▶ **Supplied information**:
━━━━

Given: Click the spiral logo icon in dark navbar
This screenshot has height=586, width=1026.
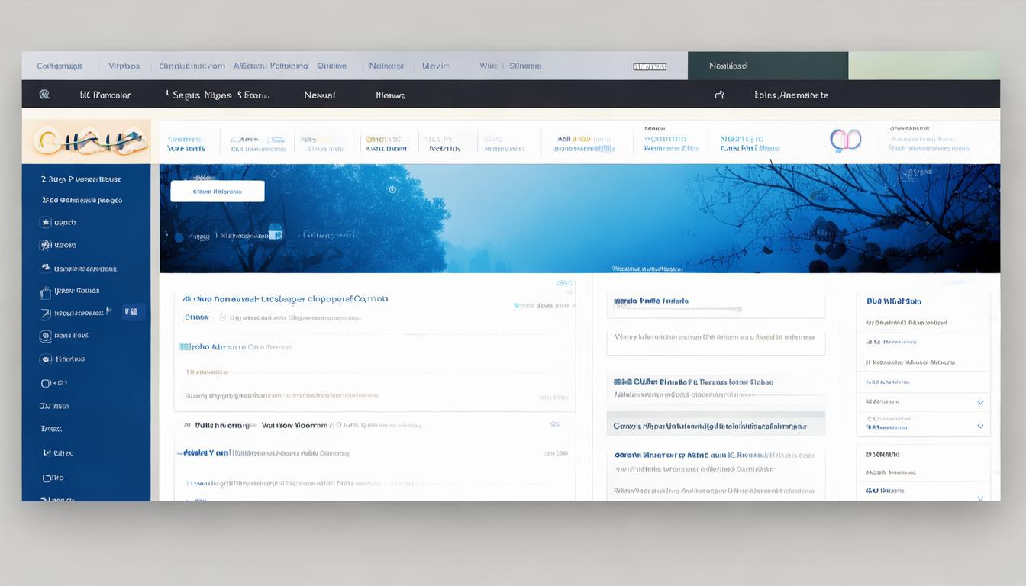Looking at the screenshot, I should (x=44, y=95).
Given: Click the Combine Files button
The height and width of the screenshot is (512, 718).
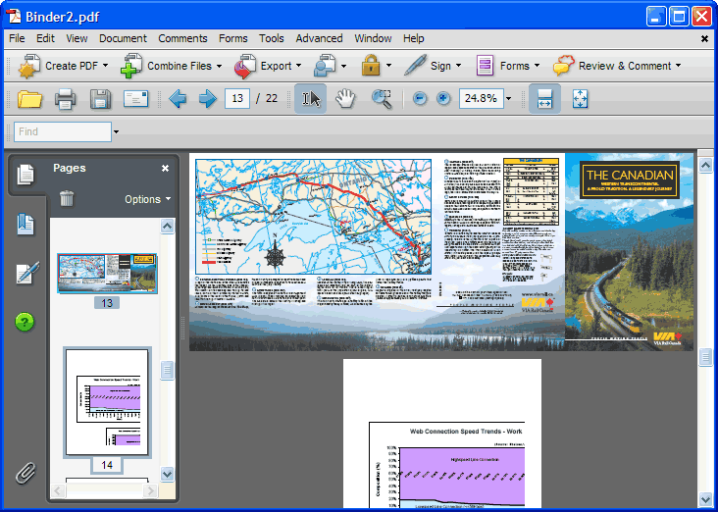Looking at the screenshot, I should click(x=171, y=66).
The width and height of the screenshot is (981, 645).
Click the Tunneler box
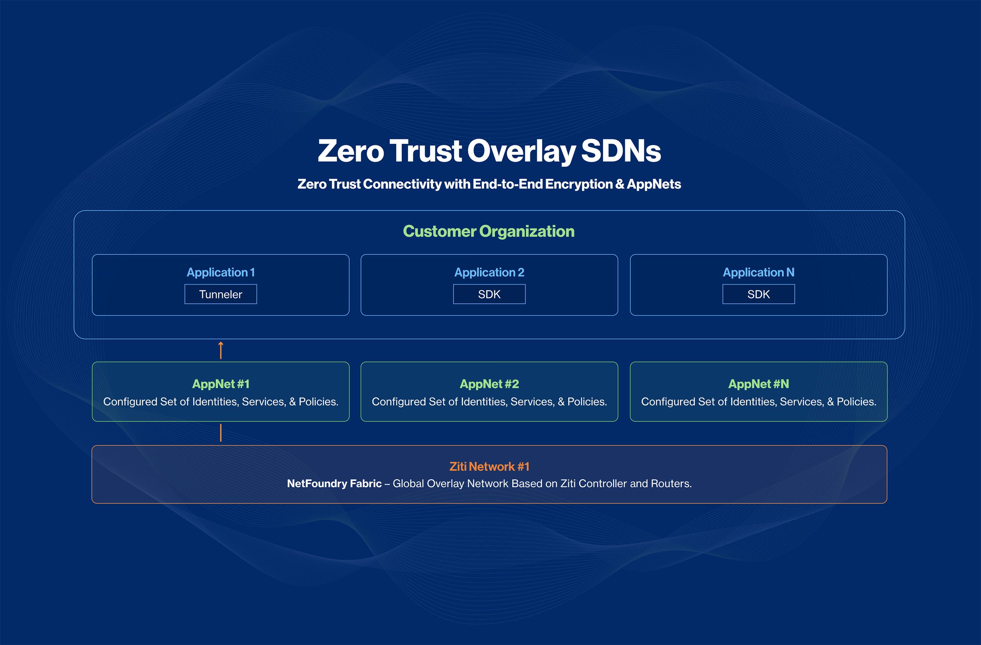(x=221, y=294)
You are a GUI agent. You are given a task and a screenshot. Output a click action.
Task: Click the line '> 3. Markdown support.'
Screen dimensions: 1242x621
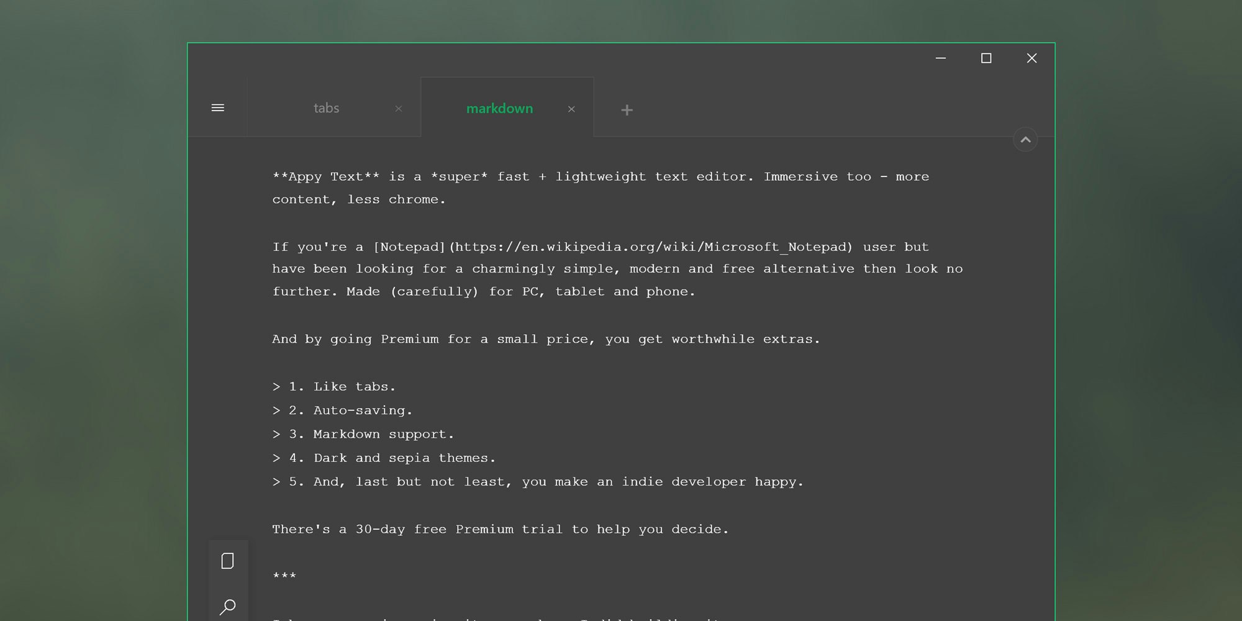point(363,434)
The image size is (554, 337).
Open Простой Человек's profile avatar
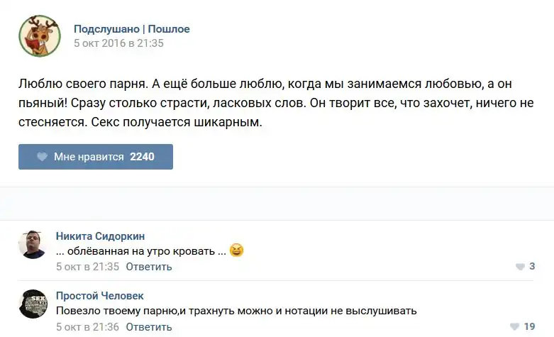pos(32,304)
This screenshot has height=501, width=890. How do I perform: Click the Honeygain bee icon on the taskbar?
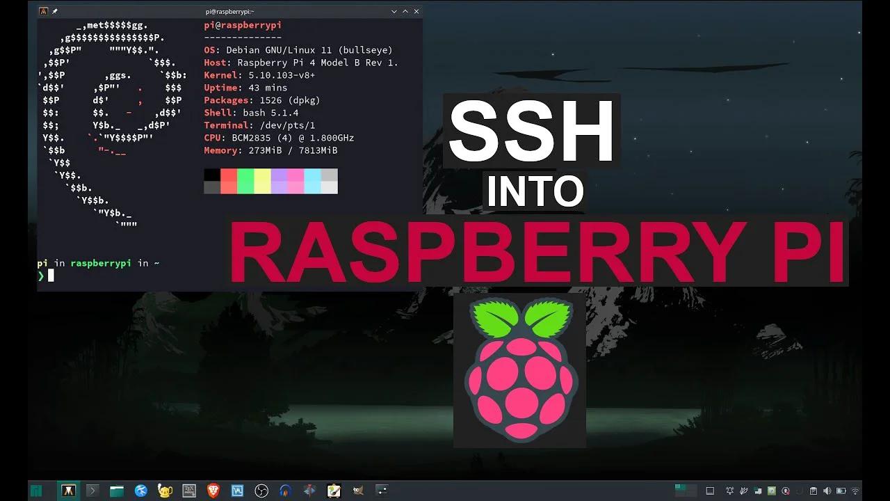(164, 491)
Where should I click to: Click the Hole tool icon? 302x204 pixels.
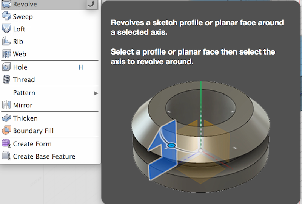[x=6, y=67]
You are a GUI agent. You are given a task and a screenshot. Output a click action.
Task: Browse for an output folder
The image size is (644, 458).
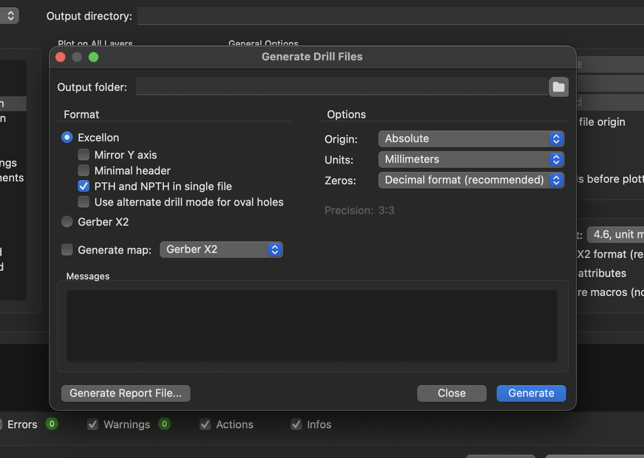pos(558,87)
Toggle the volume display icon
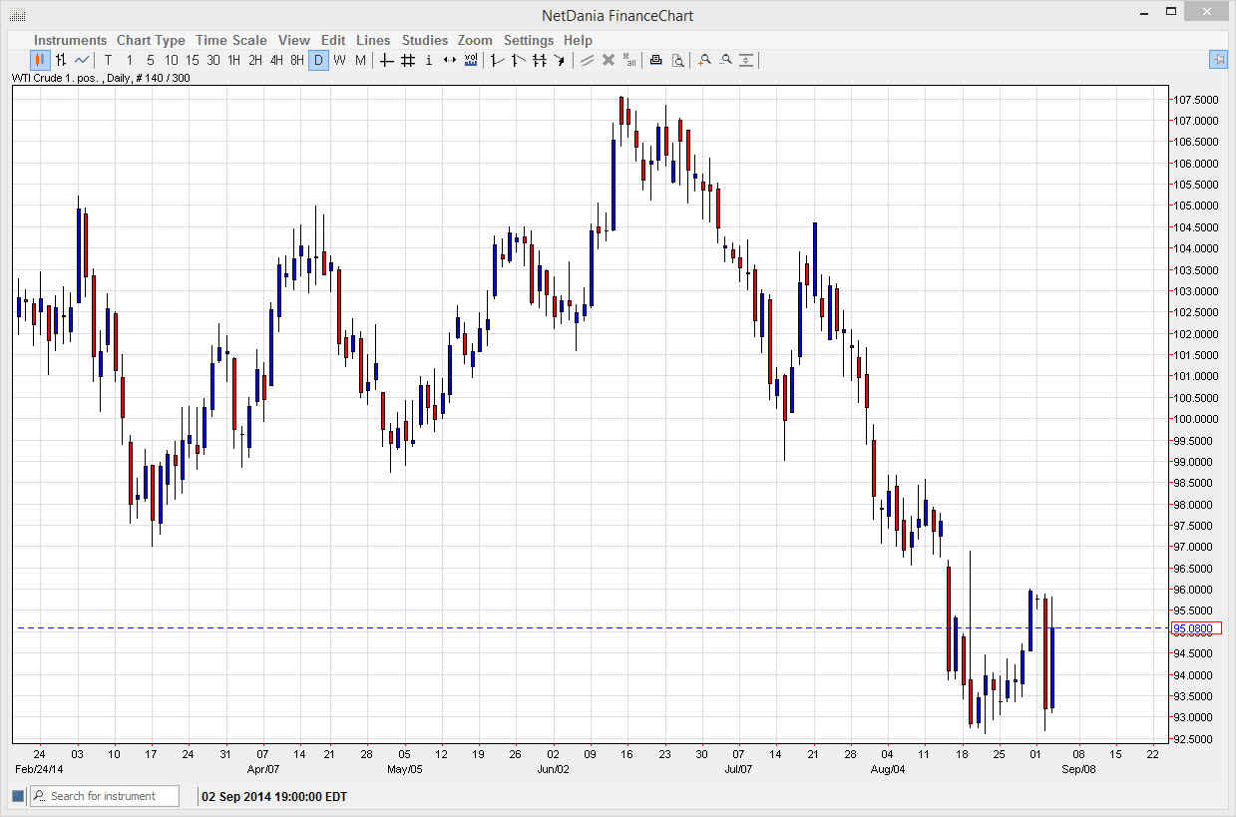 pos(470,60)
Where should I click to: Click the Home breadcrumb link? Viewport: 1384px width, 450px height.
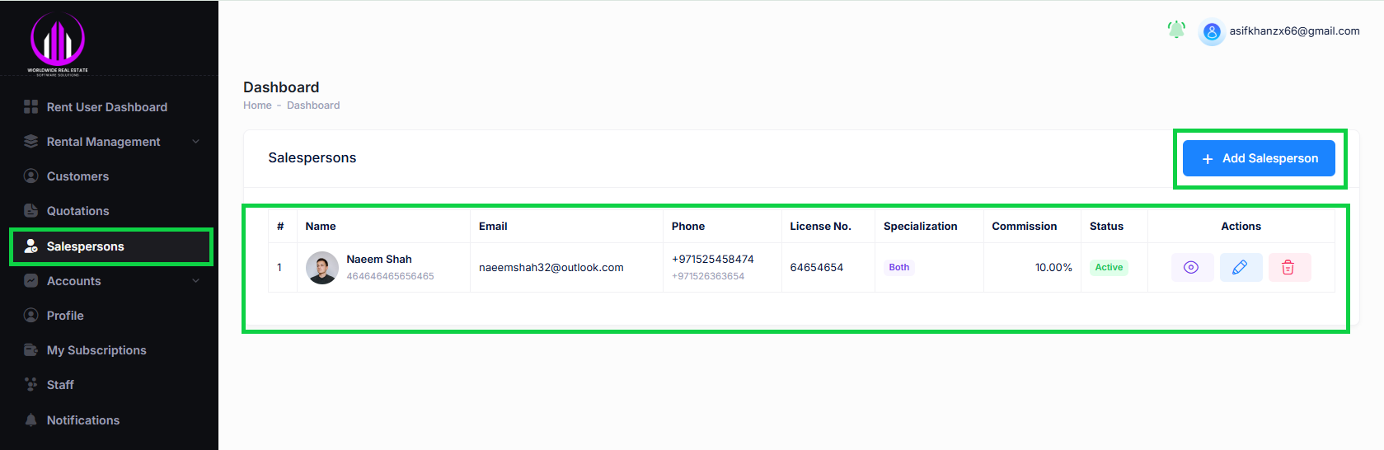click(257, 105)
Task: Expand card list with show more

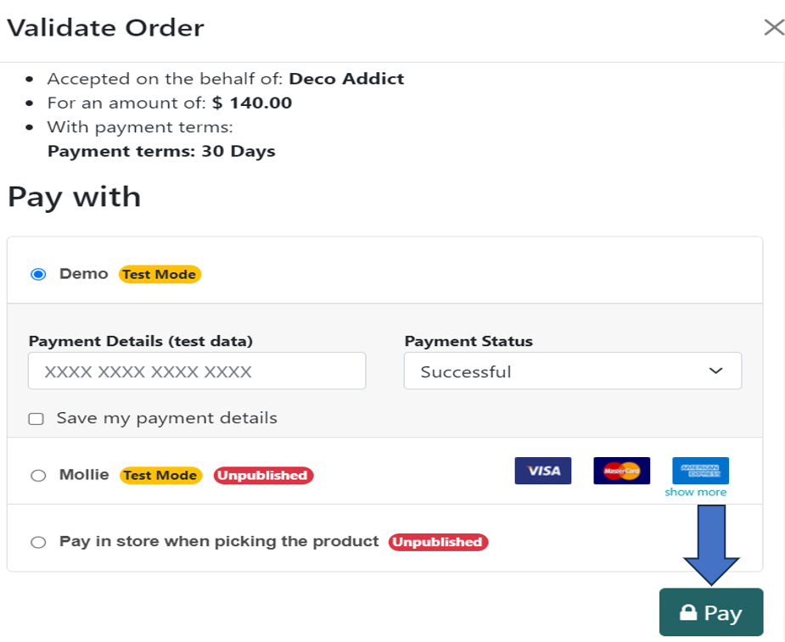Action: pos(695,492)
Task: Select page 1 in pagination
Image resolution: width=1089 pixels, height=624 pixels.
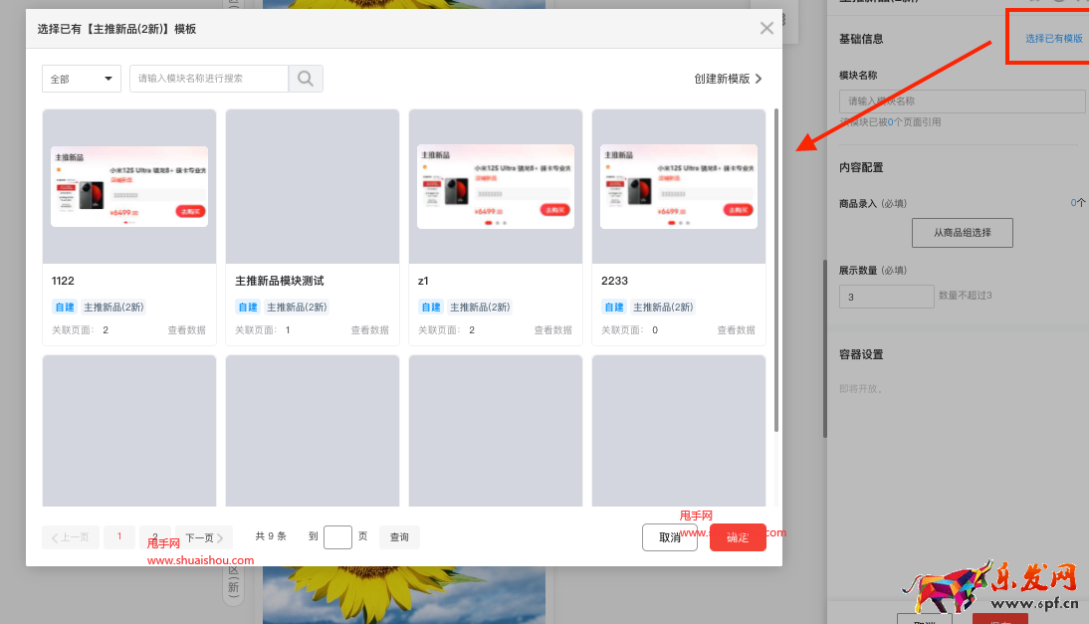Action: [119, 537]
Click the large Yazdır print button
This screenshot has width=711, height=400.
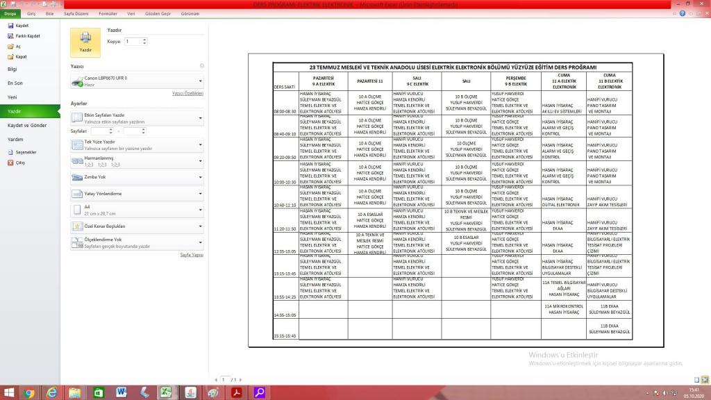click(85, 42)
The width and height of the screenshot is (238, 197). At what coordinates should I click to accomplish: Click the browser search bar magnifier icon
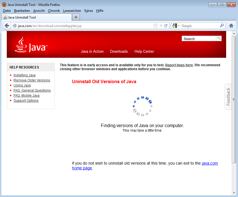[222, 26]
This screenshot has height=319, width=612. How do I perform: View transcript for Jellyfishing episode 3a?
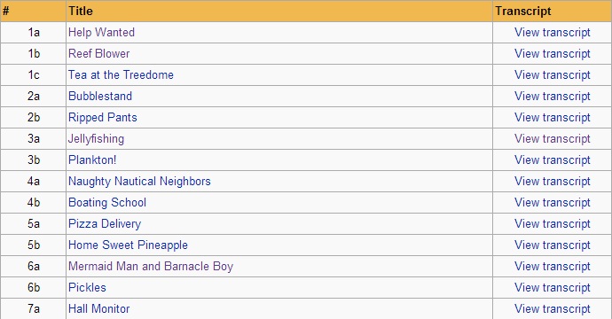point(553,139)
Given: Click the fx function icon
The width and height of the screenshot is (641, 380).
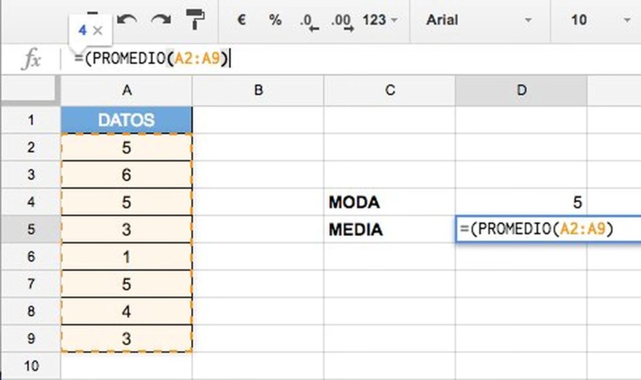Looking at the screenshot, I should pyautogui.click(x=31, y=59).
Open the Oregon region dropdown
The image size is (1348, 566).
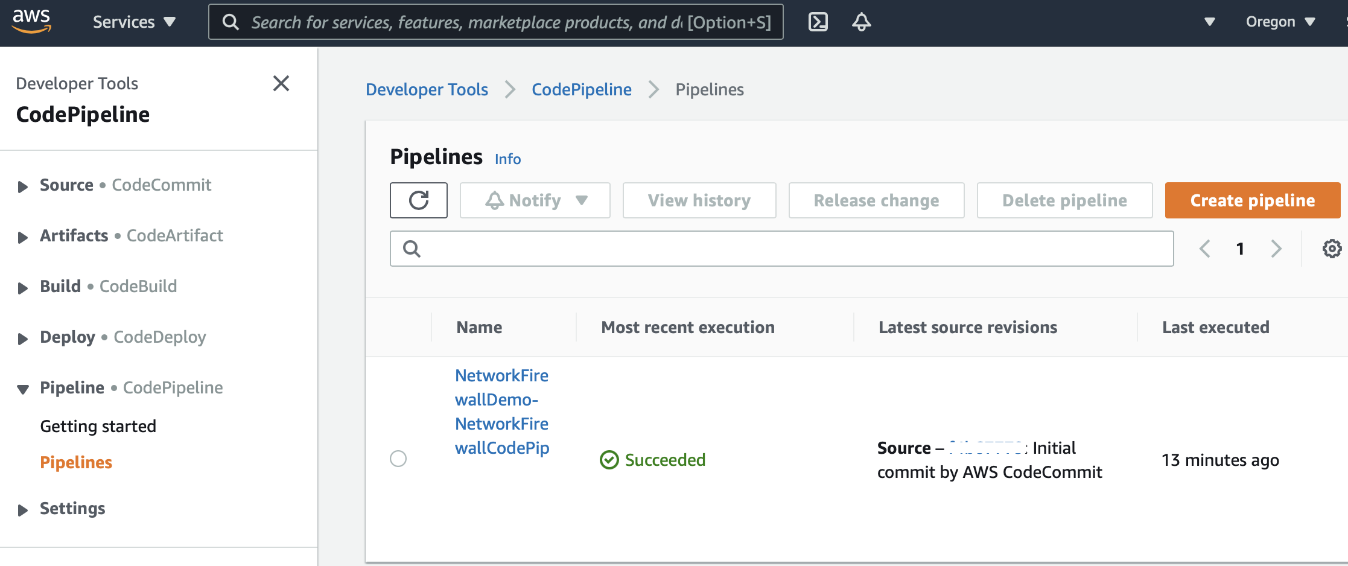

━━━━

▶ **Written instruction**:
Identify every line of the data containing the word "perform" and copy each one.

▶ **Result**:
This screenshot has height=501, width=890. How do I perform: Click the Honeygain bee icon on the taskbar?
This screenshot has height=319, width=612. How do I perform: View transcript for Jellyfishing episode 3a?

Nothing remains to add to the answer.